When is the last time you read about the adventures of Shaloman? What do you mean you never heard of Shaloman? No, I am not making this superhero up. If you haven’t heard of him, I am honestly not surprised. In 1988, Al Wiesner wrote and self-published the first issue of Shaloman: The Man of Stone. The comic book series is written in a 1930’s style and the superhero is a stone in the shape of the Hebrew letter Shin in which anytime someone yells “Oy Vey” the stone turns into Shaloman with superhuman strength, speed, and invulnerability. The comic book was very much an independent venture that did not make a lot of money. Al Wiesner used to drive around to different synagogues and at book fairs sell comics.
The reason he created Shaloman is because, while he knew many popular comic book superheroes were created and published by Jews such as Superman and Spiderman, these characters were not Jewish. He wanted to create a superhero that was openly Jewish and had connections to Judaism. Several of the comics have themes of Jewish holidays. He wanted young Jews to see themselves represented by a superhero and feel pride. In the 1930’s and 1940’s when comic books were very popular many Jewish publishers and artists were concerned about their characters being openly Jewish due to Jew-hatred that existed at the time.
I think of this, and I can’t help but think of high school and college students who have grappled with wearing kippot or wearing a Star of David necklace publicly. In the last few years, we have seen videos and read stories of Jewish students being singled out, harassed, and worse because they wore something Jewish-related. While there are many Jewish organizations that do support students if they are faced with antisemitism and antizionism, it is still heartbreaking that young Jews or anyone for that matter, should be afraid to openly be themselves for fear of harm.

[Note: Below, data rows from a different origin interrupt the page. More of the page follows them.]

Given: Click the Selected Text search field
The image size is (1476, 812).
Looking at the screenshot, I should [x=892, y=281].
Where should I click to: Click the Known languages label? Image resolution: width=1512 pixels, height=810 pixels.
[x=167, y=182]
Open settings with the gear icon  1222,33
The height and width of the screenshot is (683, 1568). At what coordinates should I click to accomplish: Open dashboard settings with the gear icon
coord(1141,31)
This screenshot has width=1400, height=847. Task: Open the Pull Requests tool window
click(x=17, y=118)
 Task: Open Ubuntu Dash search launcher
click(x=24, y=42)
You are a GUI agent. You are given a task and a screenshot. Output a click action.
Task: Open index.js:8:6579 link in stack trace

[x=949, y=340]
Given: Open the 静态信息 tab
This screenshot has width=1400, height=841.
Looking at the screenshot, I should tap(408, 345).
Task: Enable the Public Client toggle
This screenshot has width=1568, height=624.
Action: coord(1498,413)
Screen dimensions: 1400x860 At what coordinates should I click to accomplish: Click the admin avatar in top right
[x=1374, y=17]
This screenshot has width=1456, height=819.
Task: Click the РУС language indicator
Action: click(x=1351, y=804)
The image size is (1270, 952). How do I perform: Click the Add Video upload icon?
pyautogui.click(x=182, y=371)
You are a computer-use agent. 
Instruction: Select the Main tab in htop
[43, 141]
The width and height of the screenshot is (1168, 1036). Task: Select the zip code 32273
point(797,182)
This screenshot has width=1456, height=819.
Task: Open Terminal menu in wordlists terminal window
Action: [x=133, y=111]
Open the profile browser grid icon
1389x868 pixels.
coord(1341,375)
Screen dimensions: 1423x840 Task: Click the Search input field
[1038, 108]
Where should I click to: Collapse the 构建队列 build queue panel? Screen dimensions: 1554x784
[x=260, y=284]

When I was younger, I openly wore a Star of David necklace and from time to time would hide it if I felt unsafe. In my later years, especially becoming a parent to two little ones, I constantly wear shirts with Jewish themes, post pictures at Jewish events, and usually openly wear my seven-branch menorah necklace. I do this because representation matters and seeing someone openly Jewish supporting good causes, being kind, being generous, being an ally, being there makes a difference.
Being a student is always difficult-- navigating so much at a young age and trying to figure out exactly who you are and who you want to be. While some are unafraid and proudly express their Judaism, there are many who don’t out of fear or a feeling of indifference. It’s easy to represent when you’re in the majority or in a safe community: it's different when you are one of the few or the only one. I hope as this new school year starts; students will want to be open with their Jewish identities. While being Jewish always has the risk of being hated and judged, it makes a difference when we are open about who we are and what our values are. The best way to combat bigotry and hatred is to be our authentic selves, to be successful when others want us to fail, and to be active and unafraid when the haters want us to fear and hide.
I am thankful to live in Rockland County where we have many organizations that support learning, diversity, inclusion, artistic expression, and community engagement. We at Federation are proud to offer both our own programs and to support partners who help build bridges and empower our communities. It is important to encourage Jewish pride and provide educational opportunities for everyone’s benefit. Let us all strive to not be an isolated rock but to be Shaloman, a hero who takes pride in who they are and works towards the betterment of others.